Low-Complexity and Power-Efficient Precoding Codebook Design on Sparse Grassmannian

TL;DR

Numerical simulations in uplink systems demonstrate that the proposed sparse codebook asymptotically approaches the optimal codebook and outperforms the codebook currently adopted in 5G NR, in terms of achievable rate under uncorrelated Rayleigh fading channels, while maintaining substantially lower PAPR than conventional dense designs.

Abstract

We propose a sparse Grassmannian design for precoding codebooks. Due to their sparse structure, our proposed codebooks achieve low peak-to-average power ratio (PAPR), low complexity of precoder multiplication, and low storage cost, while demonstrating performance comparable to the optimal codebook. Specifically, we introduce a method for constructing codebooks based on Schubert cell decomposition on the Grassmann manifold. Designing an optimal Grassmannian precoding codebook generally requires high computational complexity. In the proposed approach, by exploiting its sparsity, the objective function can be simplified, and the search space can also be significantly reduced compared to state-of-the-art codebooks.
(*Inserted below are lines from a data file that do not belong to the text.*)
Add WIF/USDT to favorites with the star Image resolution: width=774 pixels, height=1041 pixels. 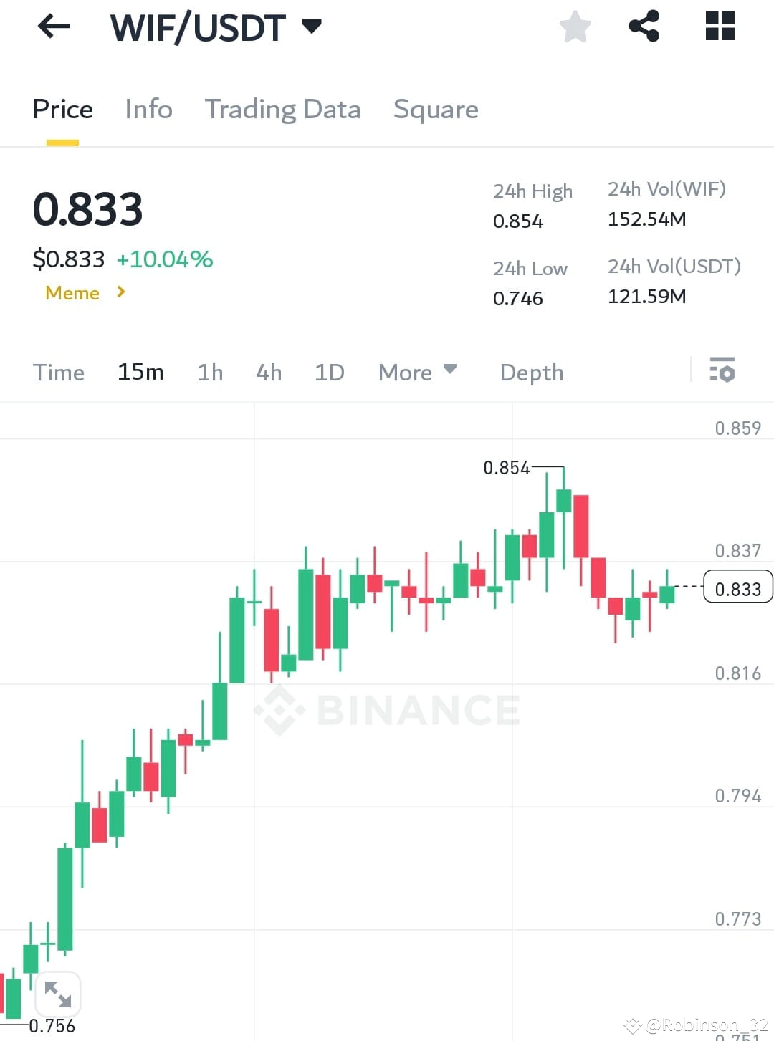coord(575,27)

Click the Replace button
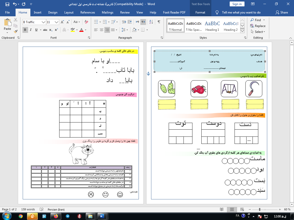tap(258, 26)
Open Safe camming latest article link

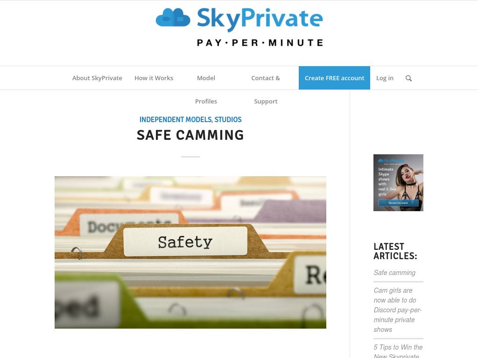pos(394,273)
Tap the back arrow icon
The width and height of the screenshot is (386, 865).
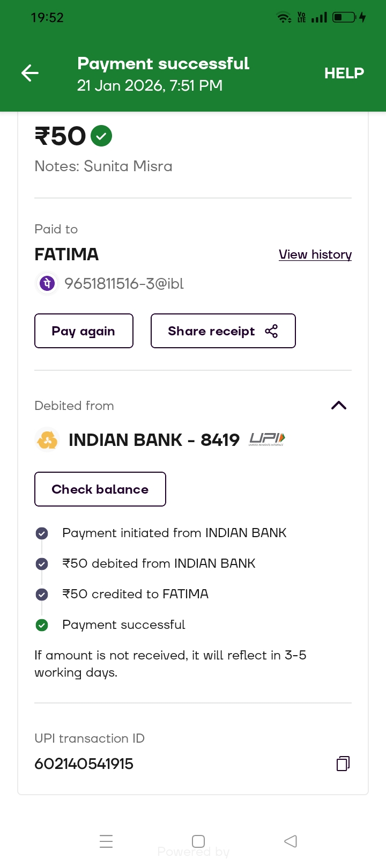point(30,73)
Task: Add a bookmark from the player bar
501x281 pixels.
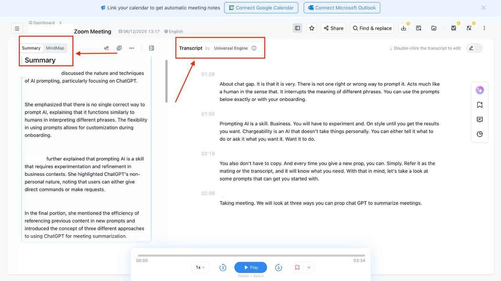Action: tap(297, 267)
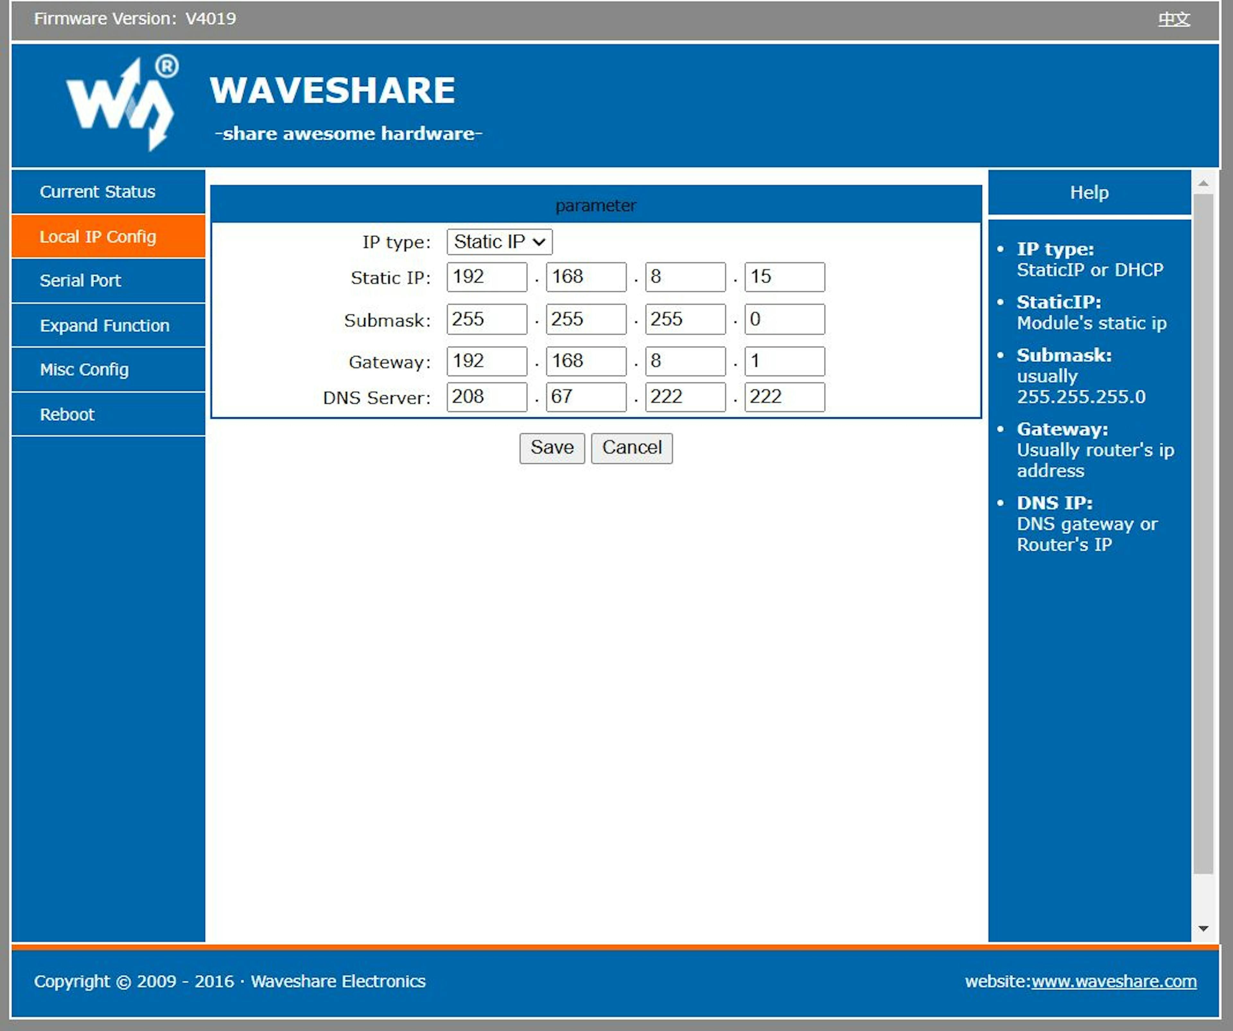
Task: Select Local IP Config menu item
Action: tap(98, 237)
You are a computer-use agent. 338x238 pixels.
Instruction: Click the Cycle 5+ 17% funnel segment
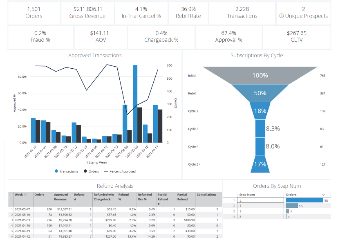[260, 164]

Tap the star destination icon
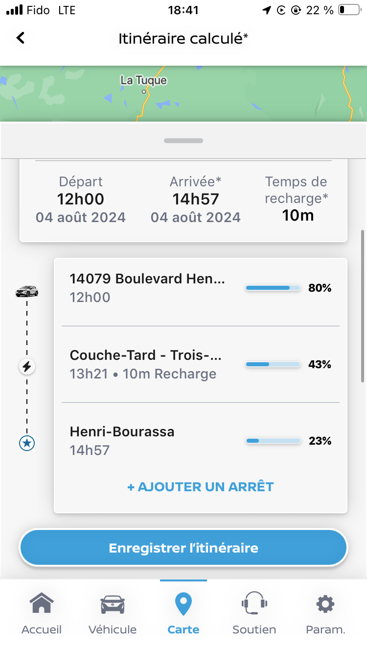click(27, 443)
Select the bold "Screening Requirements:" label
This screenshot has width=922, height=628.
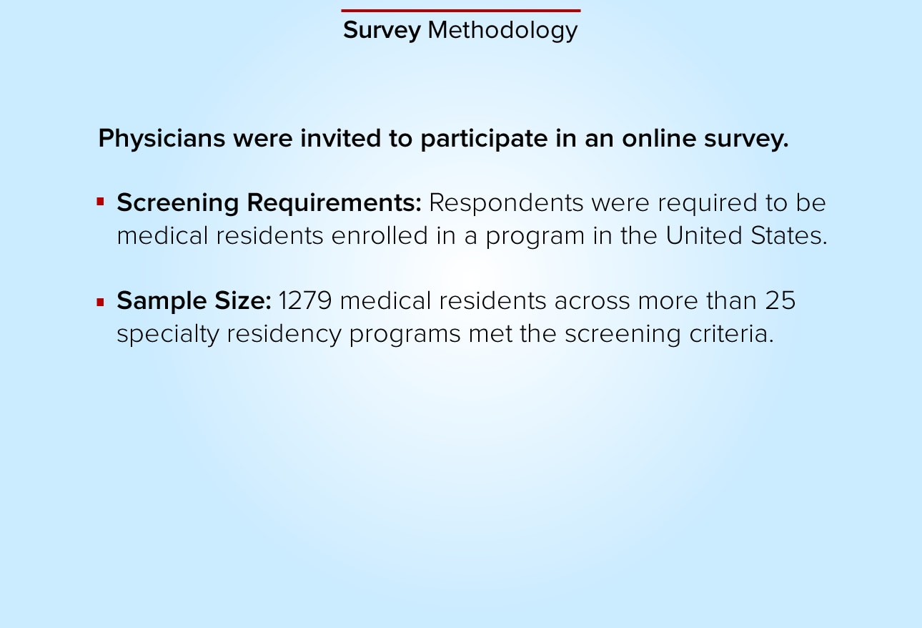click(269, 203)
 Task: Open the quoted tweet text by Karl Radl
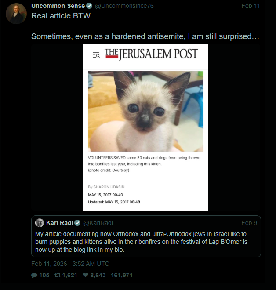coord(141,242)
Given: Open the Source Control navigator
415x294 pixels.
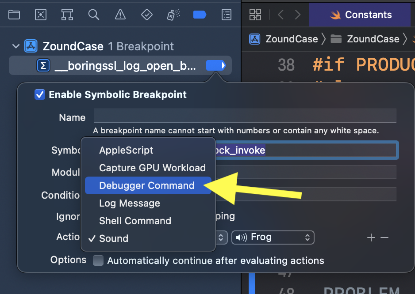Looking at the screenshot, I should [x=41, y=15].
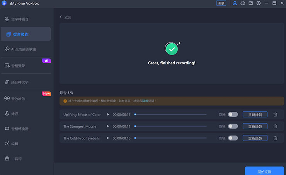Play the Uplifting Effects of Color recording
Screen dimensions: 286x175
(x=108, y=115)
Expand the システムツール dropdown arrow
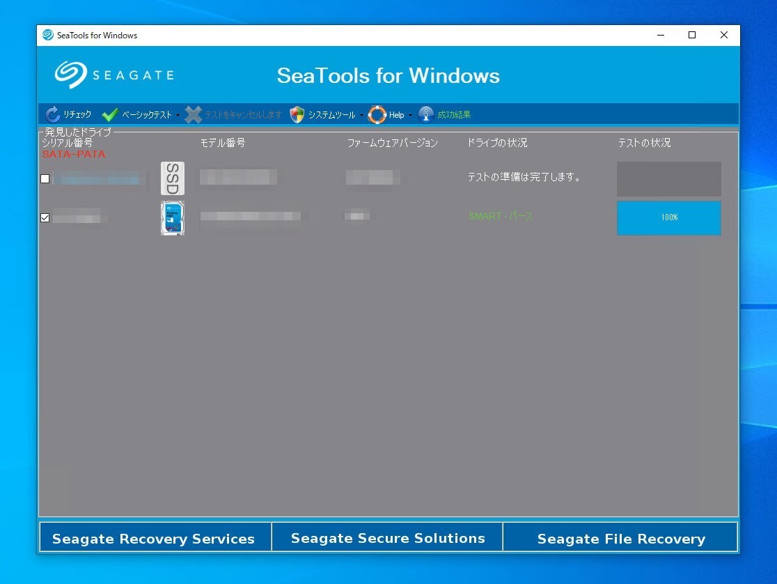 (361, 116)
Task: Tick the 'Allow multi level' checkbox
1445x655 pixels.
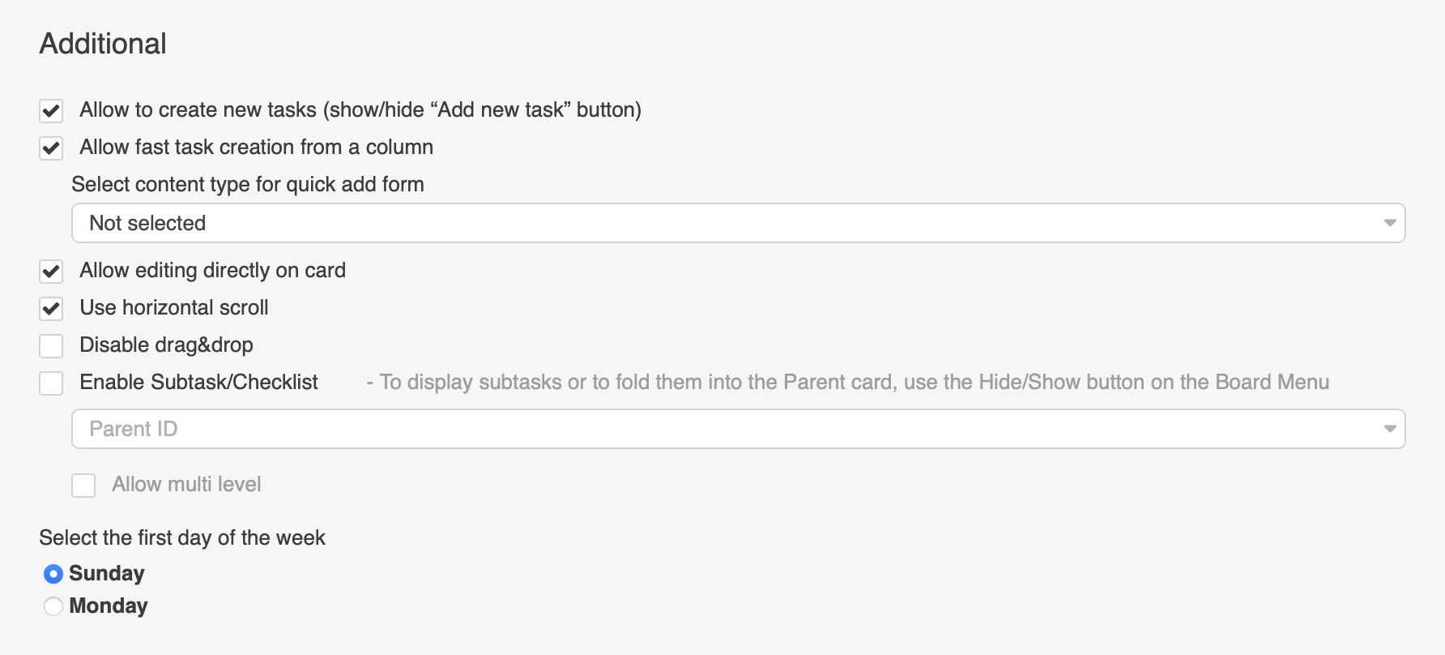Action: (x=83, y=485)
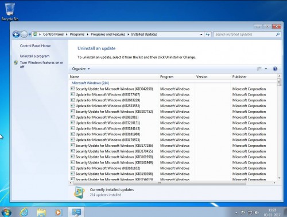This screenshot has width=287, height=217.
Task: Click the Search Installed Updates field
Action: [x=245, y=35]
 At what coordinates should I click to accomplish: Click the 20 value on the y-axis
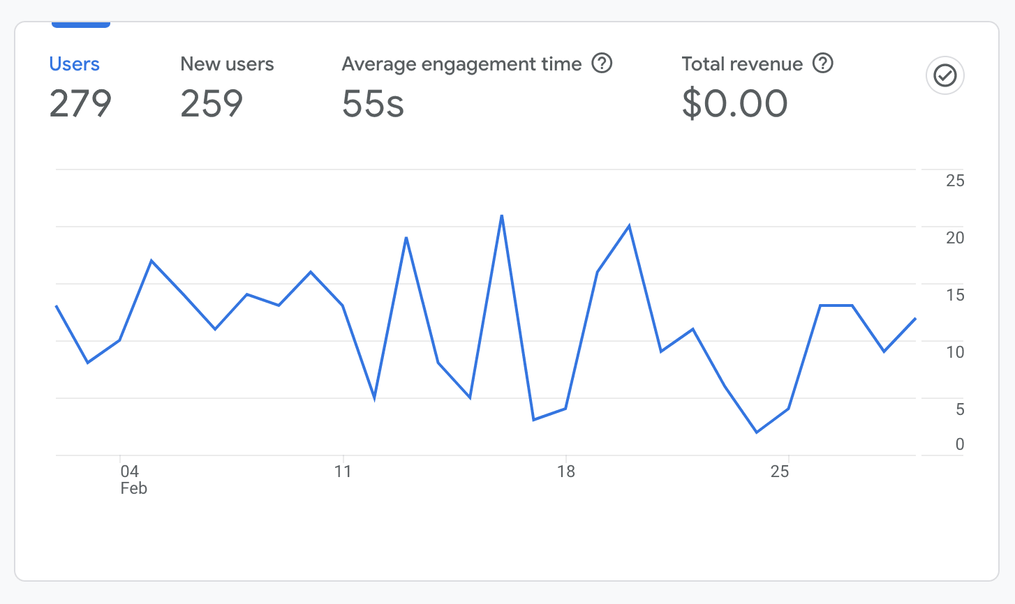pyautogui.click(x=955, y=238)
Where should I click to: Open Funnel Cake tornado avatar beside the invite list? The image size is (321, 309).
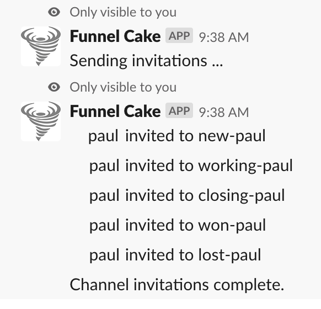tap(41, 121)
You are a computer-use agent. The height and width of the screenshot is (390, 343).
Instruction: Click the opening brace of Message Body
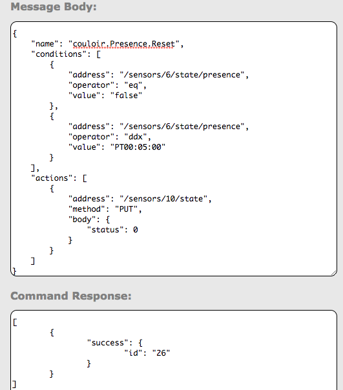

Numerical simulations in uplink systems demonstrate that the proposed sparse codebook asymptotically approaches the optimal codebook and outperforms the codebook currently adopted in 5G NR, in terms of achievable rate under uncorrelated Rayleigh fading channels, while maintaining substantially lower PAPR than conventional dense designs. These results confirm that the proposed sparse codebook can be a practical and power-efficient alternative to conventional codebooks for a wide range of uplink transmission scenarios.

Figures (9)

• Figure 1: Overview of the proposed codebook design method that consists of four steps.
• Figure 2: Number of real variables required for optimization when applying the proposed method with the number of transmit antennas $T$ and data streams $M$, where $(T,M)=(4,2),~(6,3),$ and $(8,4)$.
• Figure 3: Distribution of the time-domain Nyquist rate samples of OFDM with $512$ subcarriers and 4-QAM modulation, where $\ell$ denotes the number of nonzero elements in each row of the precoder
• Figure 4: Distribution of the time-domain Nyquist rate samples of DFT-s-OFDM with $512$ subcarriers and 4-QAM modulation when varying $\ell$.
• Figure 5: PAPR dependency in OFDM and DFT-s-OFDM with $512$ subcarriers and 4-QAM modulation when varying the number of nonzero elements in each row of the precoder $\ell=1$, $2$, $3$ and $4$.